[Isabel] Caudillo’s is a true American immigrant tale. She came to the United States in 2001 from Mexico City with nothing except a love of cooking. At home she would prepare traditional foods such as stews, beans and rice, and her mother’s mole verde that reminded her of home. A San Francisco community group helped her open a small stand in the Noe Valley Farmers Market, but the low profit margins made it impossible for her to grow.
An industrial steamer, which she needed to make her tamales, cost $1,400, far more than Caudillo had saved.
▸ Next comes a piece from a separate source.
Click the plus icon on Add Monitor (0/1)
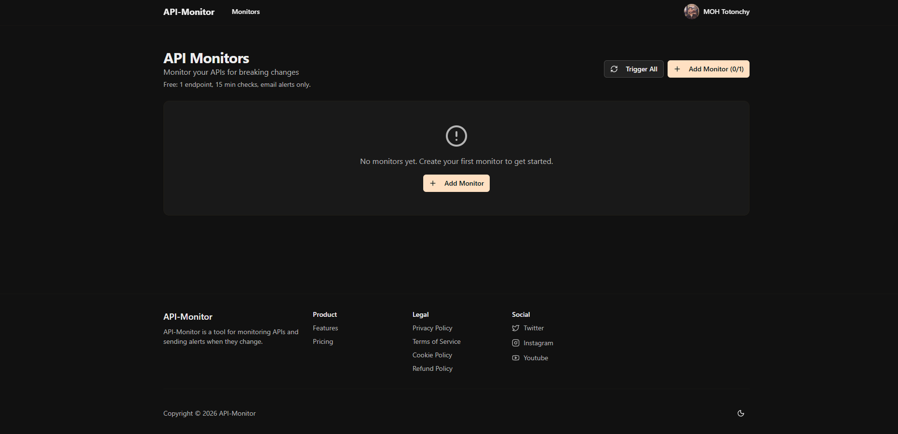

Through a friend, she heard about the Mission Asset Fund (MAF), a community nonprofit organization headed by José Quiñonez *98 that administers “lending circles,” small person-to-person savings groups, to help low-income people put aside money and build credit.
Not only was Caudillo able to save enough to buy a steamer, but by reporting her lending-circle payments to credit agencies, the MAF made it possible for her to build a high credit score, which in turn enabled her to obtain a bank loan she used to open her second location.
“Lending circles were our first financial door,” Caudillo says in a testimonial on the organization’s website. “They gave me access to loans to open my own restaurant, which is something I never could have imagined. But more important than that, they helped me learn to manage the financial system to open even more opportunities in the future.”
Quiñonez, a soft-spoken man with a trim salt-and-pepper beard, was brought to the United States illegally when he was a child and grew up poor. Today he has a community organizer’s gift for phrasemaking. He often reasons by antitheses, one of which is this: Being poor is expensive.